### Study material

- Opening Delimiter -

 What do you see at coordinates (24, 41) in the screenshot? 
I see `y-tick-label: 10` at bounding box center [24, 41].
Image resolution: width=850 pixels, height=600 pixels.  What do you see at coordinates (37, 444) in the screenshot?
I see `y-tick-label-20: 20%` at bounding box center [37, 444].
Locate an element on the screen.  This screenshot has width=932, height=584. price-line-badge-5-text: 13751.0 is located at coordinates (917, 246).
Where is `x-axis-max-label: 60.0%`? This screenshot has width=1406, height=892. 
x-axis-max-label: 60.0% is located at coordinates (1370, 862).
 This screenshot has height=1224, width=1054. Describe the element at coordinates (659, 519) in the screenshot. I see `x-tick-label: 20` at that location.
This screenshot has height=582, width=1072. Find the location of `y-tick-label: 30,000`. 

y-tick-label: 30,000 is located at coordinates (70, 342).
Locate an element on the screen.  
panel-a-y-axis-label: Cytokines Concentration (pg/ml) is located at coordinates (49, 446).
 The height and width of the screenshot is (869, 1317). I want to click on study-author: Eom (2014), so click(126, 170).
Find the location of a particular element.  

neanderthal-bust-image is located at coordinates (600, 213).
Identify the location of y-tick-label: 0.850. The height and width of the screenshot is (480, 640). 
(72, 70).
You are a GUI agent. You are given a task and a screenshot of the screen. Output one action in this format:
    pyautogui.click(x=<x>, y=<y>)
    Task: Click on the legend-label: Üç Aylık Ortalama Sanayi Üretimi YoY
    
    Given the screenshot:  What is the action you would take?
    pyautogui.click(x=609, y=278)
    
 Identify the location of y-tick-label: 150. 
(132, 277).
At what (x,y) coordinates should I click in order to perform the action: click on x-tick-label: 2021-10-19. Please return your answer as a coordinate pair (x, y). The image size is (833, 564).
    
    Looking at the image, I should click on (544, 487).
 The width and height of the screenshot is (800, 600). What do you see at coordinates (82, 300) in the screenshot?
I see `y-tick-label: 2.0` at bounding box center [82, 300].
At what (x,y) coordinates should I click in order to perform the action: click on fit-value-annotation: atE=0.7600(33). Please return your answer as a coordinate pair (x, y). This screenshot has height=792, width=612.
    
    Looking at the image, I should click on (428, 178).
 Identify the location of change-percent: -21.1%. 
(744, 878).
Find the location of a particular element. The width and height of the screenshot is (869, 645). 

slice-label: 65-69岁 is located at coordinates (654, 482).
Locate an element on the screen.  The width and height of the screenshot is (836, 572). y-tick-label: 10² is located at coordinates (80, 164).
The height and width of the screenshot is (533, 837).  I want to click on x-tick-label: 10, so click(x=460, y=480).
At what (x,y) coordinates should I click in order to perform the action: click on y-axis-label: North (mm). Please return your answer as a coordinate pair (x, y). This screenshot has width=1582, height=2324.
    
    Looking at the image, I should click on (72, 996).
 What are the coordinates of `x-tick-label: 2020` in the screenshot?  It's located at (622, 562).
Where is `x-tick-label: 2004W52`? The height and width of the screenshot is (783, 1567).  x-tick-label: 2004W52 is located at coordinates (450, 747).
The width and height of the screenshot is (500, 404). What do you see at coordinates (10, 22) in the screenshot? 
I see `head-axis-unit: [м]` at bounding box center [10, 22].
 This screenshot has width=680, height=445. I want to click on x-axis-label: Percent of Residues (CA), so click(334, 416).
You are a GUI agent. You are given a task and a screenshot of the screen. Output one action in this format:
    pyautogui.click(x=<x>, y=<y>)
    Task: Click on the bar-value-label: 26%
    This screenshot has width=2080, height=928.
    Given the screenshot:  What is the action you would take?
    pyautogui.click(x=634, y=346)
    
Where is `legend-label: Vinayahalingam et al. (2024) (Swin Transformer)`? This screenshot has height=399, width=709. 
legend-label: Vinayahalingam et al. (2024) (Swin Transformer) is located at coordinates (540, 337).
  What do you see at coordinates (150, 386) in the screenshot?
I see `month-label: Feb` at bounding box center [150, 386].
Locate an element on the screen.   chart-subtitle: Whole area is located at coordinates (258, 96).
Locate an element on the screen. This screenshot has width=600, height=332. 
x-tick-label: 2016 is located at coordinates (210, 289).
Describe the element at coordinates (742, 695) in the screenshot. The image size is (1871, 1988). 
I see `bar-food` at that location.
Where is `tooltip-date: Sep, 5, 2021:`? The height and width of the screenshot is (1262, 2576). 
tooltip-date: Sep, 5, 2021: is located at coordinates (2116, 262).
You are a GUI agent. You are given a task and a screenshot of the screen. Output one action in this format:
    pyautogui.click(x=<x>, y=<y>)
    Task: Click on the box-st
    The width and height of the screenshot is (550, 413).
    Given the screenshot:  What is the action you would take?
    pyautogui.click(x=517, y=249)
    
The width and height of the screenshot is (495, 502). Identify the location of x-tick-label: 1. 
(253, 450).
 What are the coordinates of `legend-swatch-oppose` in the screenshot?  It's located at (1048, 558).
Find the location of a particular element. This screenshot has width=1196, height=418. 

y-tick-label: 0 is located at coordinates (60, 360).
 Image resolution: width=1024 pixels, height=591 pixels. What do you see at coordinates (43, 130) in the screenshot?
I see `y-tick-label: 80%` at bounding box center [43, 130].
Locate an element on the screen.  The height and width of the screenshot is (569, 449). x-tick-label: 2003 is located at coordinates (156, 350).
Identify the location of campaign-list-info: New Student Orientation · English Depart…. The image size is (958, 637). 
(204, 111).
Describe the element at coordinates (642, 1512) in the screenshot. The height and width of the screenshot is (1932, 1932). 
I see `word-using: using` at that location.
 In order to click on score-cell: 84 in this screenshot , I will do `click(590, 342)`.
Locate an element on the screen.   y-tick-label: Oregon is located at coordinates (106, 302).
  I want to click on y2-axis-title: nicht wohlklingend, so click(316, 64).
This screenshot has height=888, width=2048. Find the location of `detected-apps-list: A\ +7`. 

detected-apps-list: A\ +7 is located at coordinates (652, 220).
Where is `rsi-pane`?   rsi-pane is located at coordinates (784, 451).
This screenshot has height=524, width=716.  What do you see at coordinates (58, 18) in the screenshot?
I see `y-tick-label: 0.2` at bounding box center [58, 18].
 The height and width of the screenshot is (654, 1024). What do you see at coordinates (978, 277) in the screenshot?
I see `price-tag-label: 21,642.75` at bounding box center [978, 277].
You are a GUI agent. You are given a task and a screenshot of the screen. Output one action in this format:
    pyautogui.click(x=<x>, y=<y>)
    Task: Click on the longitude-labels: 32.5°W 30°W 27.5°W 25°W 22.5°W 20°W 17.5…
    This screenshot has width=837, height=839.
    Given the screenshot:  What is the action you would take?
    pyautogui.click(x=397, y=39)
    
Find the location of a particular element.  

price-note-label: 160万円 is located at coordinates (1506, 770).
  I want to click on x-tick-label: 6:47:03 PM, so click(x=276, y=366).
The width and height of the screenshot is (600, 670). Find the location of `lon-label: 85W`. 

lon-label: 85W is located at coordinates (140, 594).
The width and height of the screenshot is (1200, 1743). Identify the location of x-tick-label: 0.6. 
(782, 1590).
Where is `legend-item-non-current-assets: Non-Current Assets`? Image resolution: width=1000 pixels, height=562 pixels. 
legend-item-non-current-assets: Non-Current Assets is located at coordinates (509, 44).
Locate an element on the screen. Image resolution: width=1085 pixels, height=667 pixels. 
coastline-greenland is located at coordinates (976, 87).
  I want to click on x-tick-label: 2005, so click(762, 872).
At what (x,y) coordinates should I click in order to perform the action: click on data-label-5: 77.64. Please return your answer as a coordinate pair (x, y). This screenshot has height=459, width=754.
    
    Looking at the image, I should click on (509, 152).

- Closing Delimiter -

### Activity
Write out the rows from the line containing "is (1262, 2576)." up to and including the line containing "coordinates (784, 451).", reproducing each one exactly.

### Solution for this task
Where is `tooltip-date: Sep, 5, 2021:`? The height and width of the screenshot is (1262, 2576). 
tooltip-date: Sep, 5, 2021: is located at coordinates (2116, 262).
You are a GUI agent. You are given a task and a screenshot of the screen. Output one action in this format:
    pyautogui.click(x=<x>, y=<y>)
    Task: Click on the box-st
    The width and height of the screenshot is (550, 413).
    Given the screenshot:  What is the action you would take?
    pyautogui.click(x=517, y=249)
    
The width and height of the screenshot is (495, 502). Identify the location of x-tick-label: 1. 
(253, 450).
 What are the coordinates of `legend-swatch-oppose` in the screenshot?  It's located at (1048, 558).
Find the location of a particular element. This screenshot has width=1196, height=418. 

y-tick-label: 0 is located at coordinates (60, 360).
 Image resolution: width=1024 pixels, height=591 pixels. What do you see at coordinates (43, 130) in the screenshot?
I see `y-tick-label: 80%` at bounding box center [43, 130].
Locate an element on the screen.  The height and width of the screenshot is (569, 449). x-tick-label: 2003 is located at coordinates (156, 350).
Identify the location of campaign-list-info: New Student Orientation · English Depart…. The image size is (958, 637). 
(204, 111).
Describe the element at coordinates (642, 1512) in the screenshot. The height and width of the screenshot is (1932, 1932). 
I see `word-using: using` at that location.
 In order to click on score-cell: 84 in this screenshot , I will do `click(590, 342)`.
Locate an element on the screen.   y-tick-label: Oregon is located at coordinates (106, 302).
  I want to click on y2-axis-title: nicht wohlklingend, so click(316, 64).
This screenshot has height=888, width=2048. Find the location of `detected-apps-list: A\ +7`. 

detected-apps-list: A\ +7 is located at coordinates (652, 220).
Where is `rsi-pane`?   rsi-pane is located at coordinates (784, 451).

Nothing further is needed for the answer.